Screenshot grounding data
——
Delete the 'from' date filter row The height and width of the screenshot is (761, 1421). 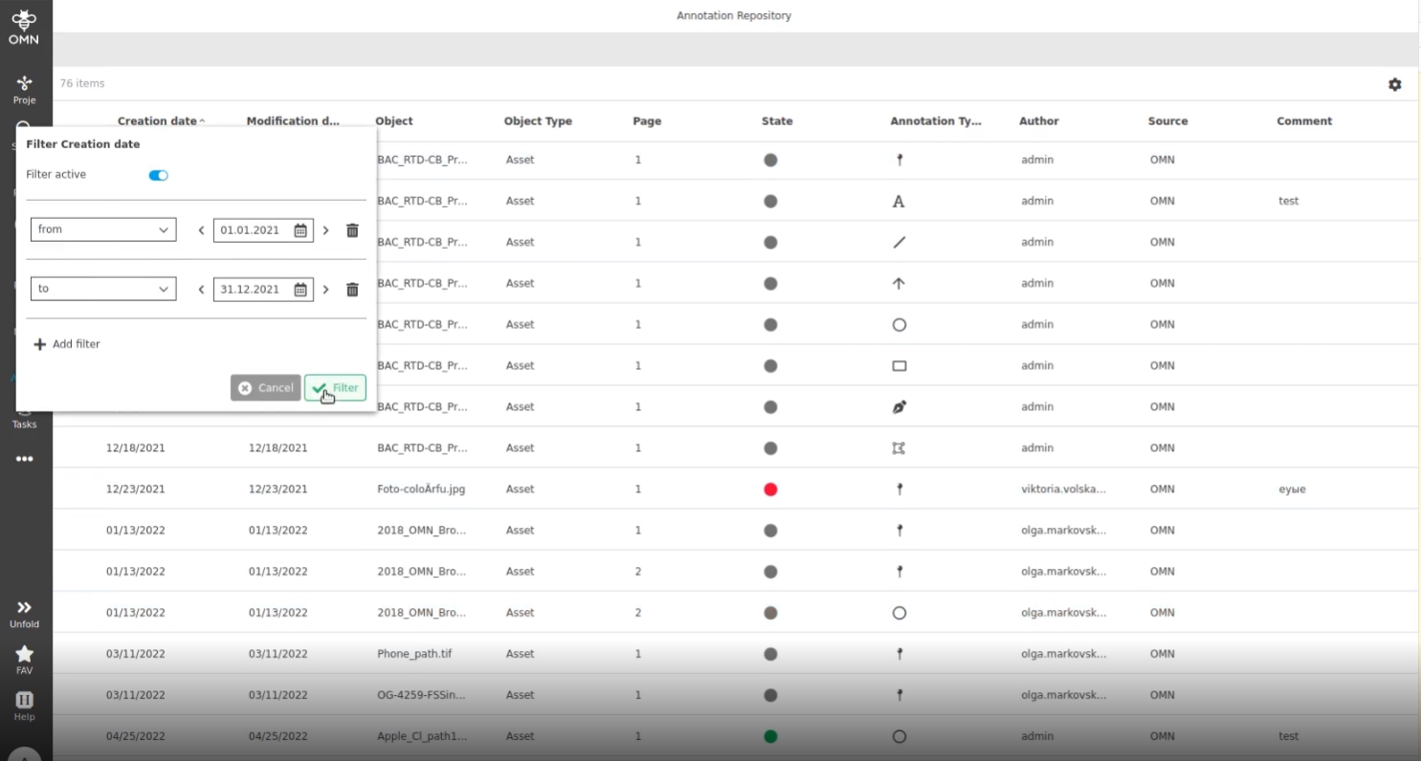[x=352, y=230]
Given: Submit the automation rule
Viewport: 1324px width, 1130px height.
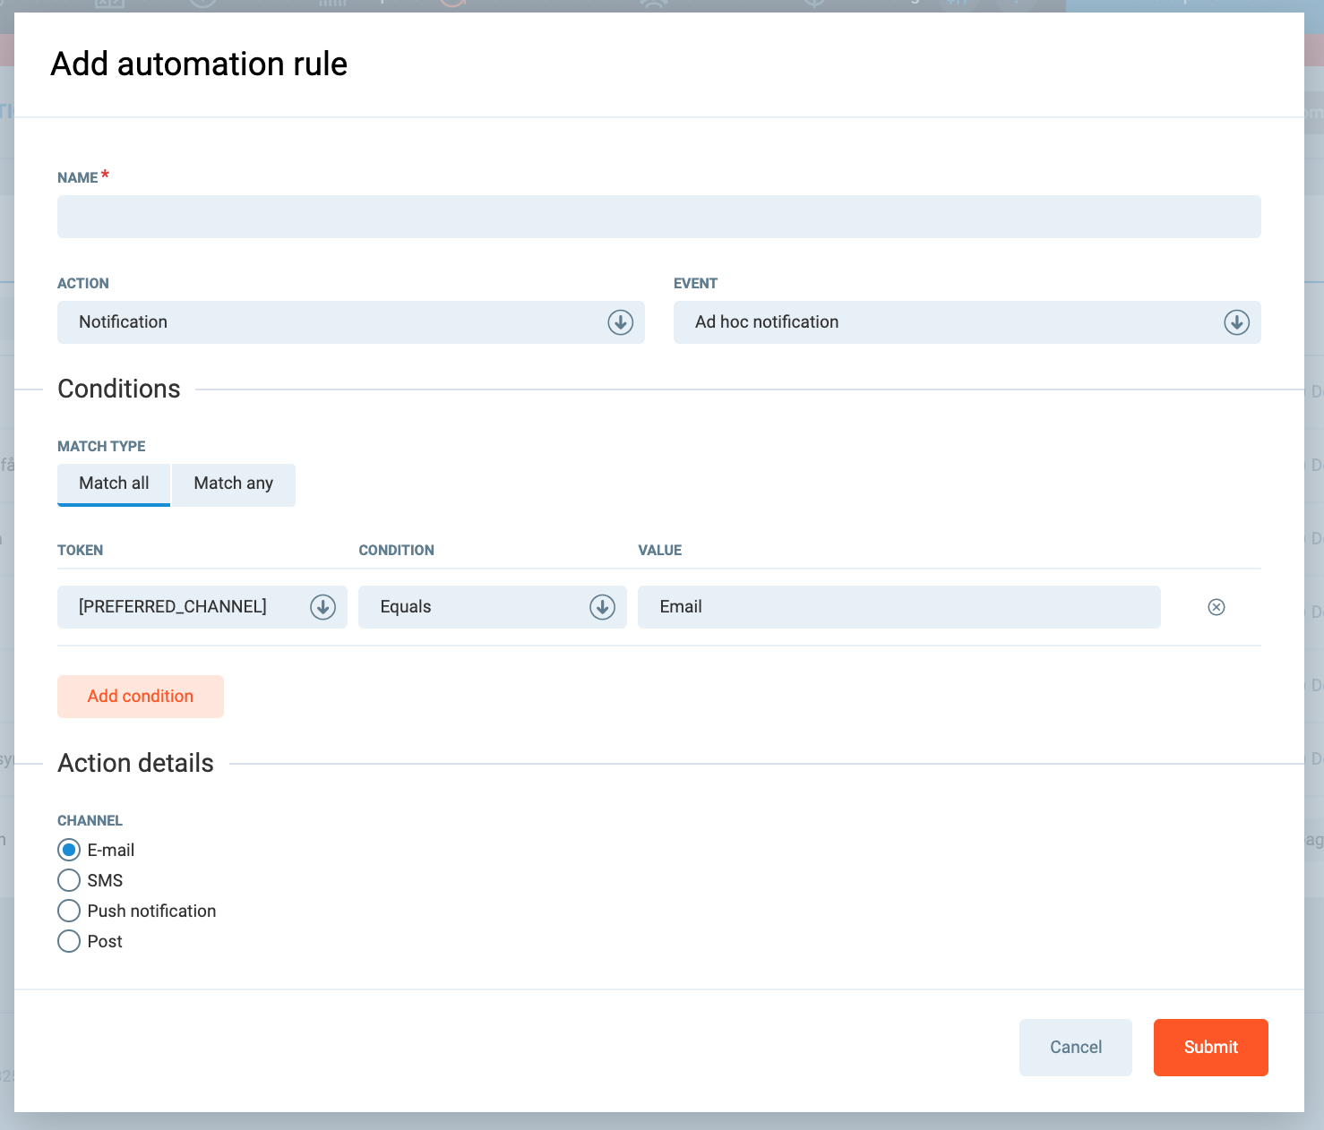Looking at the screenshot, I should pos(1210,1047).
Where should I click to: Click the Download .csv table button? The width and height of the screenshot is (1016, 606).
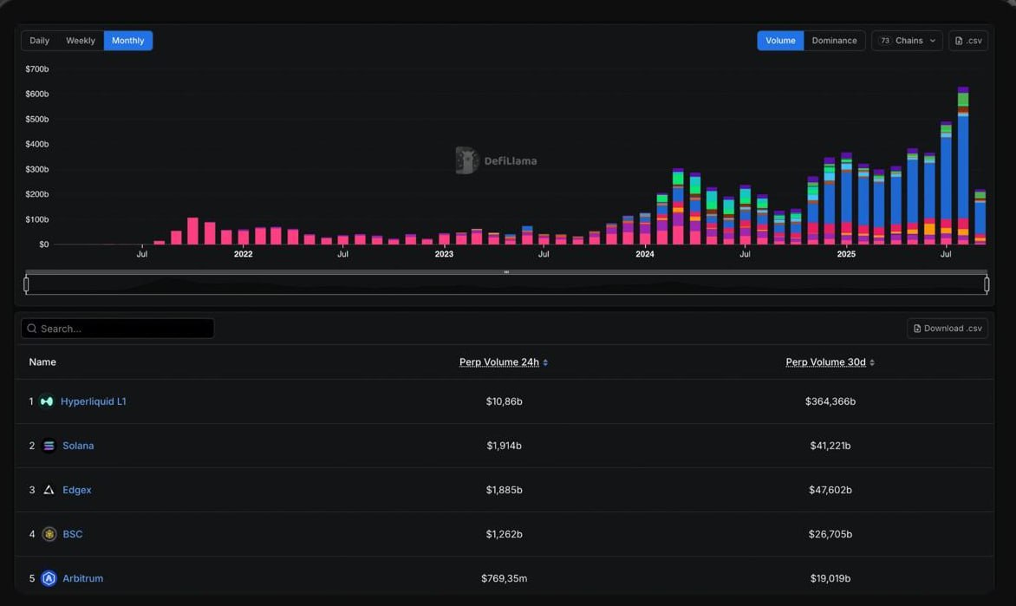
——
Task statement. Starting with the line that contains "Viewport: 1324px width, 1130px height.", print every line through the end of the data exactly as written; omit all pictures and add nothing else.

Result.
Viewport: 1324px width, 1130px height.
Looking at the screenshot, I should pos(1210,1047).
Where should I click to: Click the Download .csv table button? The width and height of the screenshot is (1016, 606).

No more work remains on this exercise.